While it took me about two days to build and deploy this thing, I'm guessing a senior iOS app engineer would take about two hours. (Though they'd probably spend a lot more time than that waiting on the story graphs to be developed.)
Finally, the most annoying, hardest part of this process is integrating with the iOS App Store. I guess this is what all those Android users feel on a regular basis. I still haven't even submitted the app for review! Yes, it's live on TestFlight. And for anyone that's reading that wants to give it a shot, reach out and I'll give you the link. But I still haven't gone live on the app store.
I'm curious to see what that review process will be like. Will they look at the code and immediately reject because of quality issues?
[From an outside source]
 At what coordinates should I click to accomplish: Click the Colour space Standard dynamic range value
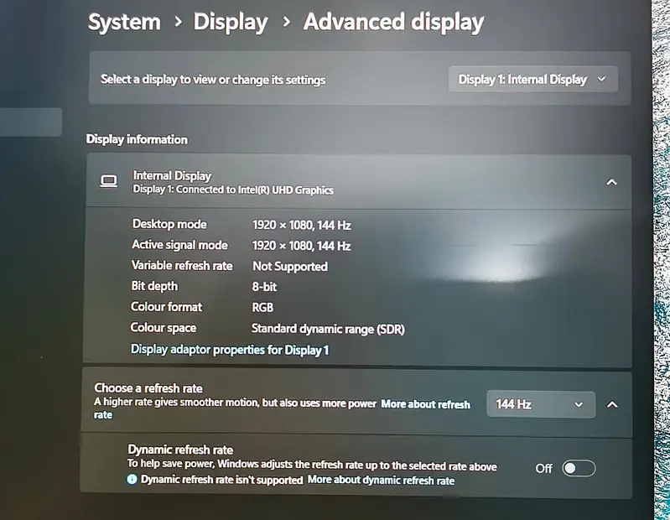point(328,330)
Who knows. But that's one part of the process that will always be there.
Apple is a gatekeeper. And until they have deep integrations with AI, they will bottleneck developing and deploying these apps.
But let me leave you on a positive note. It has been years since I have done real software development (outside ipython notebooks). And the tools that exist today are immensely empowering. To anyone that's been out of the game for a bit or worried their CS education is getting rusty, I would wholeheartedly recommend vibe coding. The confidence and inspiration you get will be well worth the $12 iced Matcha latte with whatever milk you choose.
The State of the Vibes is strong.
Love this! Thanks so much for sharing your journey. Been building a lot on PlaySesh and also spending extra time to finally finish my board game and other game ideas!
Fully agreed! Recently did some vibeish coding on a 3d unity game hack project, and it was a big boost to get a framework for building a tower defence game. Of course there's many manual unity steps that can't be vibed ATM. I definitely got a lot farther/faster than I would have on my own.